▶ READING PASSAGE

•••••

Important components of AMI treatment are early diagnosis, timely reperfusion and use of evidence-based medications [5, 6]. Earlier studies [79] from Estonia show improvement in AMI treatment, emphasizing better access to invasive diagnostics and treatment and wider use of evidence-based medications over time. However, no significant improvement in short- and long-term mortality in Estonian AMI population was seen [8, 9]. A recent overview about quality of care and mortality following AMI from Central and Eastern European countries describes lack of comparable data and wide variation in acute cardiac care, in both between and within European countries [10].

The aim of the present study is to explore trends in short- and long-term mortality rates after hospitalization for AMI over the period 2001─2011 in Estonian secondary and tertiary care hospitals while considering changes in baseline characteristics and treatment.


We conducted a nationwide cross-sectional study based on hospital records. The formation of the study sample is described in Fig. 1.

•••••

▶ STUDY QUESTIONS
1. In the passage on AMI mortality in Estonia, what period does the study examine?
2. Please echo the part of the passage on AMI mortality in Estonia starting with "The aim of the" and going on through "described in Fig. 1.".

•••••

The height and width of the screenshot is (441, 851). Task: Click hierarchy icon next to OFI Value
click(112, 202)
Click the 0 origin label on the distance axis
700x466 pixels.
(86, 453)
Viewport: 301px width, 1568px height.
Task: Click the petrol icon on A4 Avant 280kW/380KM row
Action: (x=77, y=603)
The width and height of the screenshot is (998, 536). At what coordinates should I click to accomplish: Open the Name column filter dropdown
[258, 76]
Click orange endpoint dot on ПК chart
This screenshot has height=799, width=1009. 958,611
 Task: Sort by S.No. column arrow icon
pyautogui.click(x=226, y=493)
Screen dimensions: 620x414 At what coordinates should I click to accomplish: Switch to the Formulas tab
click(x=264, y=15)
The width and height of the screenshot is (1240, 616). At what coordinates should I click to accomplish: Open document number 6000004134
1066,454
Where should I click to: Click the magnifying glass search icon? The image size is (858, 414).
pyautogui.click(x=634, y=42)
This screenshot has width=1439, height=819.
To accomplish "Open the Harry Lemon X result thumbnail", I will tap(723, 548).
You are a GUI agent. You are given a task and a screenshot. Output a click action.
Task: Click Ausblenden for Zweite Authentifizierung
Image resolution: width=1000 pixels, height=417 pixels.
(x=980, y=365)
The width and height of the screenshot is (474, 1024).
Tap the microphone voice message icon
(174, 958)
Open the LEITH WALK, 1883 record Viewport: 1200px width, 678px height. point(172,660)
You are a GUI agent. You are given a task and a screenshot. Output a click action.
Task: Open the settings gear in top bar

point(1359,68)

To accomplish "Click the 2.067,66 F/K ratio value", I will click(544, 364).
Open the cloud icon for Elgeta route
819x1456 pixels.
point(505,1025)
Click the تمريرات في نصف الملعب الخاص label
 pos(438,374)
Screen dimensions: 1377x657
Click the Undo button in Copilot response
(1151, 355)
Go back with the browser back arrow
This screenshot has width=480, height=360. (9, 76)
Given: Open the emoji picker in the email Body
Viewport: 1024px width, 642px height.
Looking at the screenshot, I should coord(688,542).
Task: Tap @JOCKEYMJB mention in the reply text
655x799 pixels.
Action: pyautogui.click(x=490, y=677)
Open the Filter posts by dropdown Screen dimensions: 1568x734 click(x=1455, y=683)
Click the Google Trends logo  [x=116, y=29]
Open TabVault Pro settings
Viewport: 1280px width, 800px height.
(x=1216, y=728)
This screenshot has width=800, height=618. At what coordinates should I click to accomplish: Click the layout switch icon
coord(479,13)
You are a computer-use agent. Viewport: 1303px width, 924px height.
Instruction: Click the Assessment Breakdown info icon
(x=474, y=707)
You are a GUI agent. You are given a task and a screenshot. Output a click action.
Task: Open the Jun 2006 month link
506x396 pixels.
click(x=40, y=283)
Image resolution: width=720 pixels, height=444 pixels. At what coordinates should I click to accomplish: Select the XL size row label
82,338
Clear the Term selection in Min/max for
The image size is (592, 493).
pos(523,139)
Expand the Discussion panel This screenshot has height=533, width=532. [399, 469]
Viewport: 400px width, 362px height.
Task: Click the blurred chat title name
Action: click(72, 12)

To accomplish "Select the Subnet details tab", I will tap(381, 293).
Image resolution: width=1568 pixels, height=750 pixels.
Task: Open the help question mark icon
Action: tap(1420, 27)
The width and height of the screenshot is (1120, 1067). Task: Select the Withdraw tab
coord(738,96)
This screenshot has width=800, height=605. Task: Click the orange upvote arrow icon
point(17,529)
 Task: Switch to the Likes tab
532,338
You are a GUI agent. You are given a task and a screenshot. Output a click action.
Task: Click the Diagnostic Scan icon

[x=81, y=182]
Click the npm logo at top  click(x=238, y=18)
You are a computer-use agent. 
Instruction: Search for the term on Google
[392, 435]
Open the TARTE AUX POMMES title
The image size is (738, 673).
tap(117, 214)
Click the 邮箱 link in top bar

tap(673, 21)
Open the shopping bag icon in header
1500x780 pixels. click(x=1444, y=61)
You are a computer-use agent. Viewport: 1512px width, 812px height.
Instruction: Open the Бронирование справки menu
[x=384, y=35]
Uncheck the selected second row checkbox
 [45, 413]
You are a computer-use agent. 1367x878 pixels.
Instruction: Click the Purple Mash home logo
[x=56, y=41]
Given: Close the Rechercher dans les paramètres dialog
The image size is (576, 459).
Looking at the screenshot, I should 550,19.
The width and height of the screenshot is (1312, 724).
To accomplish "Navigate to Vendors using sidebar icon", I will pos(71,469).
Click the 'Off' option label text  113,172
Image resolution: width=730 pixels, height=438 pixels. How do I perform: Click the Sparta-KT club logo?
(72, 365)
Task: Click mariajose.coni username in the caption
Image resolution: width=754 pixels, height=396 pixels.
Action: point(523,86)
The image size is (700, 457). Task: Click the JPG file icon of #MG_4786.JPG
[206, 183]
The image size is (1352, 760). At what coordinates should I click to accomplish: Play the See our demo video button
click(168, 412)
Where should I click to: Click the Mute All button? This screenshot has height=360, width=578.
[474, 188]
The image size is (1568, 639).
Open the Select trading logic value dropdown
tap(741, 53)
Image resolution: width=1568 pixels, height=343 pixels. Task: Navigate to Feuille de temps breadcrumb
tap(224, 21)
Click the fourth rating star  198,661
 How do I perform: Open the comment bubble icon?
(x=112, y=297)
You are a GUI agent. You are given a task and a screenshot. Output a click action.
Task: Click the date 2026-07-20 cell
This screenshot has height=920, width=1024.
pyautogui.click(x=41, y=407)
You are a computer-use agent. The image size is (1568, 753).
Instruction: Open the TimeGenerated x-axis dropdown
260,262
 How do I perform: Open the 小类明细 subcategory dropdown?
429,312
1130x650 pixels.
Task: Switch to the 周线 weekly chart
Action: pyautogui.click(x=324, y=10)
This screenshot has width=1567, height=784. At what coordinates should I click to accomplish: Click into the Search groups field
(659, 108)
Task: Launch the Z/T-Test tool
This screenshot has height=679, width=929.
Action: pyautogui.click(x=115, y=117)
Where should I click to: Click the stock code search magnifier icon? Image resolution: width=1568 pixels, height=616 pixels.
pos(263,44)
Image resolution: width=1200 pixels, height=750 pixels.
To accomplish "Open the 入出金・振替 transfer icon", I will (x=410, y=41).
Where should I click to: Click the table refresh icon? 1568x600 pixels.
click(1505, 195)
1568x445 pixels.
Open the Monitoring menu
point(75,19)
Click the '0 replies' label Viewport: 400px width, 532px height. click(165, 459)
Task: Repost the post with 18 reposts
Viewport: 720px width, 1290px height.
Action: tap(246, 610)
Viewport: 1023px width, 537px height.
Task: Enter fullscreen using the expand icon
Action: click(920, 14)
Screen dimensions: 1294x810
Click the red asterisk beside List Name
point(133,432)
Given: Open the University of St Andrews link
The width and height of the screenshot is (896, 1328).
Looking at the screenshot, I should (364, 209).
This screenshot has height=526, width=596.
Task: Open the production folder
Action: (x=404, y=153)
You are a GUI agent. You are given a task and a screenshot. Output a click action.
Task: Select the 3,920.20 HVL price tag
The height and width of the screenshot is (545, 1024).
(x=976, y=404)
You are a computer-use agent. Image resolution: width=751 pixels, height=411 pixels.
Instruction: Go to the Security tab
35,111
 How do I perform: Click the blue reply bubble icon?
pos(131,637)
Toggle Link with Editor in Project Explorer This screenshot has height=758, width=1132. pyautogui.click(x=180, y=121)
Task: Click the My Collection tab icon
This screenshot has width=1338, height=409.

•••••

▶ TASK-BY-TASK OUTPUTS
1. 2001─2011

2.
The aim of the present study is to explore trends in short- and long-term mortality rates after hospitalization for AMI over the period 2001─2011 in Estonian secondary and tertiary care hospitals while considering changes in baseline characteristics and treatment.


We conducted a nationwide cross-sectional study based on hospital records. The formation of the study sample is described in Fig. 1.